Sebagai tracer (pelacak), isotop digunakan untuk mengetahui hubungan antara sumur injeksi dengan sumur produksi. Tujuan lainnya adalah mempelajari sistem hidrologi lebih dalam selama eksploitasi dan mendeteksi perubahan fisik yang mungkin terjadi di reservoir karena pengaruh air yang diinjeksikan. Hasil penelitian dengan isotop tersebut selanjutnya akan digunakan untuk menentukan apakah eksplorasi panas bumi dapat dilanjutkan atau tidak.

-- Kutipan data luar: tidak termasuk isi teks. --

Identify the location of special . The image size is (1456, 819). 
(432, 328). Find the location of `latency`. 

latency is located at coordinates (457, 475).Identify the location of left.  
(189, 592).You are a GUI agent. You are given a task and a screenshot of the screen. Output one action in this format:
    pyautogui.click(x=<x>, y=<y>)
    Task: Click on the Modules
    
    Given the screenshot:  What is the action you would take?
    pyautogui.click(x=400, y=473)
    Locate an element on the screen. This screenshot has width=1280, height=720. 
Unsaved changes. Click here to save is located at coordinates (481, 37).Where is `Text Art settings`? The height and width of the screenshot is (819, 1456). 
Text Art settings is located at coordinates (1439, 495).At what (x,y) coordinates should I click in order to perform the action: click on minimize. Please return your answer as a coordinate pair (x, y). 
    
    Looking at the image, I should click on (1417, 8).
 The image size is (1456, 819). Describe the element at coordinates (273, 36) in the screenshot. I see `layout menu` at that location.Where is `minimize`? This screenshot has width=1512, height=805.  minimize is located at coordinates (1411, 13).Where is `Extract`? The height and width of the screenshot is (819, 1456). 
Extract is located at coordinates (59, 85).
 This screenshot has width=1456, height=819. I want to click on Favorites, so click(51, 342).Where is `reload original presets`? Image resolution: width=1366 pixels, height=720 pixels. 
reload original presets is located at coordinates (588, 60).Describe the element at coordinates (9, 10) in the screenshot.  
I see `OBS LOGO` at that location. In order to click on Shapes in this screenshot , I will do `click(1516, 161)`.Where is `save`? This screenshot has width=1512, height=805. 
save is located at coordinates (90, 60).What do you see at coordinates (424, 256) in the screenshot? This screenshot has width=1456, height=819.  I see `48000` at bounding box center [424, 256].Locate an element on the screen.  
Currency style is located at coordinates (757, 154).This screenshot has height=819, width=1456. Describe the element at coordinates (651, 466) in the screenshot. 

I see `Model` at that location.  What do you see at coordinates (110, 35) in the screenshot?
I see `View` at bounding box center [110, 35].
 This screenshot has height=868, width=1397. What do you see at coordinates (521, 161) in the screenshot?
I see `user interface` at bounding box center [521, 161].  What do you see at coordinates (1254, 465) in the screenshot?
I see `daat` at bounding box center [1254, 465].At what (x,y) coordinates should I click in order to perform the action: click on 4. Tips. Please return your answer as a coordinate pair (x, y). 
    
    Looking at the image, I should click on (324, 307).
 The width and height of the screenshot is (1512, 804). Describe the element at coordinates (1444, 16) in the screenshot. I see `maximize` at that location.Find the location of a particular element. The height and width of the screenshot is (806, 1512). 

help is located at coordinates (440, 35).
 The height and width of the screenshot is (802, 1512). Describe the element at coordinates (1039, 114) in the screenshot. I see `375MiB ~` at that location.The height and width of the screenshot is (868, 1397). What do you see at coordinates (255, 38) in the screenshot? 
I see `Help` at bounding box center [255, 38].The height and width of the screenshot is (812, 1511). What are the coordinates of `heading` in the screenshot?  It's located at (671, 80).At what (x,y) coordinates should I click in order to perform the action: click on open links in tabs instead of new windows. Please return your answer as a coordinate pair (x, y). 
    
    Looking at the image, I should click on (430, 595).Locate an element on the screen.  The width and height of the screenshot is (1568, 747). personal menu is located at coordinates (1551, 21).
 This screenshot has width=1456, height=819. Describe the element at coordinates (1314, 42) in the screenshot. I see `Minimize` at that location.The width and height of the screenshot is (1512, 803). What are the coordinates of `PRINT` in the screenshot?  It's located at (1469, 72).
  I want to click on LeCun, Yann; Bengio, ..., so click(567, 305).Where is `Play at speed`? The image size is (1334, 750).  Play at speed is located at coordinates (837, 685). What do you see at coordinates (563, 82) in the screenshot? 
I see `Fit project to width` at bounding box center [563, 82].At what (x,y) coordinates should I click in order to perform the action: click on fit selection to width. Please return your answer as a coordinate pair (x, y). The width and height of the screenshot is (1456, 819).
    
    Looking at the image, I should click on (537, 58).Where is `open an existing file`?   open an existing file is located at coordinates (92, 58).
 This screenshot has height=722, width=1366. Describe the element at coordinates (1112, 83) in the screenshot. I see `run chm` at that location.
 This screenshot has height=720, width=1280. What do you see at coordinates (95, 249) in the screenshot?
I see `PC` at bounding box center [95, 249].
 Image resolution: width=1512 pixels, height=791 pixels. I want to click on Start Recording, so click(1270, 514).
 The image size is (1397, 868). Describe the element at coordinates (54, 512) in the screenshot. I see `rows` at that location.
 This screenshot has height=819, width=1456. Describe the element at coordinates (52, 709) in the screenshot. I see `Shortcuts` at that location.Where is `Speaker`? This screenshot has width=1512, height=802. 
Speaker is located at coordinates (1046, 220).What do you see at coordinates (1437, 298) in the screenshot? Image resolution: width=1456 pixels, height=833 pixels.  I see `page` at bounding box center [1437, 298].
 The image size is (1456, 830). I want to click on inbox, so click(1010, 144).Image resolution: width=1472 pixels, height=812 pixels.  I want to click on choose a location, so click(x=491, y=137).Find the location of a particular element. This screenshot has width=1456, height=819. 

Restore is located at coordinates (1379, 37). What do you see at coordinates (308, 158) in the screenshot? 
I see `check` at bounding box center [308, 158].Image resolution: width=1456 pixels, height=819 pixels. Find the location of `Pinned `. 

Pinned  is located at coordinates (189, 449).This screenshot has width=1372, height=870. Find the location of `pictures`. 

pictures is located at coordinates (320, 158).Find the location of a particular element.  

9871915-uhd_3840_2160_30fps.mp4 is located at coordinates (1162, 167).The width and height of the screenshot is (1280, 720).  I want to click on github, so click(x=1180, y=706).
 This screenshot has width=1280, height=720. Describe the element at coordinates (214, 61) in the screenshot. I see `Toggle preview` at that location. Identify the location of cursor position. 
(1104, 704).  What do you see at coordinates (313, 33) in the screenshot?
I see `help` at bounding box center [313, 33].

Dengan demikian teknologi nuklir berperan strategis dalam upaya memetik setrum dari neraka di perut Bumi itu. Posisi geografis Indonesia di cincin api Pasifik merupakan keunggulan dari sisi potensi energi panas bumi yang cukup besar. Berdasarkan penelitian, Indonesia memiliki potensi panas bumi sebesar 28.500 MegaWatt. Potensi panas bumi Indonesia itu baru dimanfaatkan sekitar 4% atau setara 1,2 GigaWatt. Sementara negara lain seperti Filipina sudah mampu memanfaatkan panas bumi hingga 70%.

Indonesia telah memiliki beberapa pembangkit listrik panas bumi seperti Kamojang berkapasitas 200 MW, Dieng berkapasitas 60 MW, Salak berkapasitas 350 MW, dan Wayang Windu berkapasitas 300 MW. Selain itu ada PLTU Lahendong berkapasitas 60 MW.

BATAN bekerja sama dengan Pertamina sejak awal 1990-an dalam penggunaan isotop di wilayah eksplorasi panas bumi Lahendong, Sulawesi Utara. Kegiatan eksplorasi panas bumi di kawasan Lahendong telah dilakukan Pertamina sejak tahun 1982.

Pertamina sangat terbantu dengan dengan hadirnya teknik tracer BATAN. Karena sangan mendukung manajemen dalam produksi sumber panas bumi. Isotop sebagai pelacak membantu dalam menentukan lokasi yang tepat dari sumur reinjeksi dan sumur produksi berikutnya.